* [WHAT YOU HAVE TO DO]
Please arrange the data from the start through the line containing "Open the three-dot" as a two-column CSV with the headers input and output. Give each input and its output their own row, with each value in a quoted field and any line breaks replaced by spaces.
⟨
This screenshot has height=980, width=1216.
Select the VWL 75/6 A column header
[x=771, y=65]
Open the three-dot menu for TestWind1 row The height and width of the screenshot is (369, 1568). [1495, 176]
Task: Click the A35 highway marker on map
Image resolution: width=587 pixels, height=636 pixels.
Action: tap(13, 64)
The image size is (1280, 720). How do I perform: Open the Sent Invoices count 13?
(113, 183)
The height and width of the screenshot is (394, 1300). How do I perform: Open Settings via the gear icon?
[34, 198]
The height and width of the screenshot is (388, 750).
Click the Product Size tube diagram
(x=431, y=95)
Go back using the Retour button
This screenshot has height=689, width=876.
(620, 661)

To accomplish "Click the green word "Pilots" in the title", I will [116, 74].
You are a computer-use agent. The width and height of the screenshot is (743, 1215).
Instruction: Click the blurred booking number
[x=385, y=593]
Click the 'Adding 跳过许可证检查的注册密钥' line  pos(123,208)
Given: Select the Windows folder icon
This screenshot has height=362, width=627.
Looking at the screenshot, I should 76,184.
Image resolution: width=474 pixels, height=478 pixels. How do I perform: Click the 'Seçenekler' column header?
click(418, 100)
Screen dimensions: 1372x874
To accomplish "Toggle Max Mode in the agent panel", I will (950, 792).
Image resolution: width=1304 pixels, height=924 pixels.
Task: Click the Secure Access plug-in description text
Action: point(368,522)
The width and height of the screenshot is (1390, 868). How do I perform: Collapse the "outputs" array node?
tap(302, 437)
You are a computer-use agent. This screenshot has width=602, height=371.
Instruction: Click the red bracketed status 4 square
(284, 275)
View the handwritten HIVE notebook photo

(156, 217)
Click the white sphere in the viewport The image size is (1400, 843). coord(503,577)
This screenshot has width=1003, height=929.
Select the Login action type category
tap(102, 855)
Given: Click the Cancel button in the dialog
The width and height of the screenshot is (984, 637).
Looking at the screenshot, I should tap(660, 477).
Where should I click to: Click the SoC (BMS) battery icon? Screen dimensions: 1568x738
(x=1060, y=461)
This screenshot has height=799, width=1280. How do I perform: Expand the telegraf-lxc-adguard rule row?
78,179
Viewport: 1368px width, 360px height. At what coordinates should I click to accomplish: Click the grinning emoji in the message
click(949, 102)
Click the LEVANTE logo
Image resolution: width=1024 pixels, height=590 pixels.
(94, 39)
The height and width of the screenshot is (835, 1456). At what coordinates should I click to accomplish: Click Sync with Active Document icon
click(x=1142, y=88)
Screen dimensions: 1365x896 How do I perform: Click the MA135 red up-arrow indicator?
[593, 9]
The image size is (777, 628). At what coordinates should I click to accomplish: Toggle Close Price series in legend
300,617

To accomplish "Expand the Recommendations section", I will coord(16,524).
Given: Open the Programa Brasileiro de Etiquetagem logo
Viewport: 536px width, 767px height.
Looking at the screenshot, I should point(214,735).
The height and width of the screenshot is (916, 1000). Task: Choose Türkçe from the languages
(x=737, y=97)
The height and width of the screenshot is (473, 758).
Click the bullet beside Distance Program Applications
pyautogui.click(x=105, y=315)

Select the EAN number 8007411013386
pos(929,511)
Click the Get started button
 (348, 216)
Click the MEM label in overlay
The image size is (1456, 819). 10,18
⟩
* [SOLVED PROBLEM]
input,output
"This screenshot has height=980, width=1216. Select the VWL 75/6 A column header","[x=771, y=65]"
"Open the three-dot menu for TestWind1 row The height and width of the screenshot is (369, 1568).","[1495, 176]"